_YOUR INSTRUCTIONS_
In the data from the start through the line with "Combo View is", substitute "Author" for "Owner" and reproduce those lines with nothing else changed.

_DATASET RECORDS_
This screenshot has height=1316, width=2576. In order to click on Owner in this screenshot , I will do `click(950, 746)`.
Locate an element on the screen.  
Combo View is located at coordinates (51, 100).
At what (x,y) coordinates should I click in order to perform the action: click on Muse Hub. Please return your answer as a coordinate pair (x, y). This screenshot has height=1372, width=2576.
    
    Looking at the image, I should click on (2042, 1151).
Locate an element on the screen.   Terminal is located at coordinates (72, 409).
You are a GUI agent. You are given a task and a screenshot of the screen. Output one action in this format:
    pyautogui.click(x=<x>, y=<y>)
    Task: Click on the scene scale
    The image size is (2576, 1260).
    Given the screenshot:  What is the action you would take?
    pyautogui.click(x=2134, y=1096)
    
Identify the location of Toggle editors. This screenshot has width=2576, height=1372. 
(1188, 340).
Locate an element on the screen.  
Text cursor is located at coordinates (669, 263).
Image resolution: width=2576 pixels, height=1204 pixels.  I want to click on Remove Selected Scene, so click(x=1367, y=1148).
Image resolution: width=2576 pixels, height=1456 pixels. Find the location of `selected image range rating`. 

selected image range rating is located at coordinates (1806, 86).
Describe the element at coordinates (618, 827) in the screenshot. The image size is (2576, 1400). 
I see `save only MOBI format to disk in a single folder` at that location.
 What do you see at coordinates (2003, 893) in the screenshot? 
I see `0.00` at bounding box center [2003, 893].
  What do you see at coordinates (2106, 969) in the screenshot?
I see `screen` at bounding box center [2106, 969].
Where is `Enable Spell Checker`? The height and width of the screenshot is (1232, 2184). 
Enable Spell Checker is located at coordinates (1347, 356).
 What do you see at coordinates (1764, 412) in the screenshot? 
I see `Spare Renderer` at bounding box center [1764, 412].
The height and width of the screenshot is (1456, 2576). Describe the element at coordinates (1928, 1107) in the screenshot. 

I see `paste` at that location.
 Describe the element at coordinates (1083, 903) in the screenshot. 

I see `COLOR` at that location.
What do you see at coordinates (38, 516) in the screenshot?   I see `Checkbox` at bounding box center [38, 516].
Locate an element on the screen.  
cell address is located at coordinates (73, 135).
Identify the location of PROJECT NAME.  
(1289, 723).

_TASK SOLUTION_
This screenshot has height=1316, width=2576. In order to click on Author in this screenshot , I will do `click(950, 746)`.
Locate an element on the screen.  
Combo View is located at coordinates (51, 100).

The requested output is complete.